Après être restées silencieuses plusieurs mois, elle alertent le service des stages de leur école et mènent une enquête auprès de leurs camarades. Les autres stagiaires rapportent des "faits semblables, à différents degrés." Les résultats des sondages lancés à leur promotion révèlent une tendance fréquente de sexisme en entreprise. Sur les 170 élèves interrogés : 23 % ont été victimes d'outrages sexuels, 43 % en ont été témoins. Cependant, une victime sur trois n'en a parlé à personne (y compris famille et amis). Aucune victime n'a porté plainte. Seuls 5% des faits sont remontés aux oreilles des enseignants.

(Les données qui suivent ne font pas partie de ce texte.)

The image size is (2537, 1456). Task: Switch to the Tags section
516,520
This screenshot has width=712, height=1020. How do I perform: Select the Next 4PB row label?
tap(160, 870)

Suite à ce constat préoccupant, elles lancent avec leur ami Simon, un guide pédagogique à destination des étudiants de leur établissement pour lutter contre le sexisme et le harcèlement en entreprise. Puis, élargissent cette initiative en dehors du cadre universitaire sur le réseau social Instagram. Leur compte Balance ton stage recense à ce jour plus de 5.300 abonnés. 

Pas de "name and shame" mais plutôt un "éveil de conscience"

Pas de "name and shame", c'est-à-dire dénoncer les entreprises en les citant, mais plutôt "enclencher un éveil de conscience", clarifient-elles. Donner de la visibilité au phénomène en libérant la parole et savoir comment réagir face à ces situations. "Parfois, les jeunes ne repèrent pas les limites de l'acceptable", explique Agathe. Avec leur Petit manuel du sexisme en entreprise de 30 pages, illustré par Elea Molmeret, les fondateurs du mouvement veulent donner des outils aux futurs stagiaires. "Il n'y a pas de profils types d'agresseurs ou d'entreprises mais il y a des comportements types à repérer" : remettre en question la légitimité des femmes, imposer des contacts physiques, commenter le physique, s'introduire dans la vie privée.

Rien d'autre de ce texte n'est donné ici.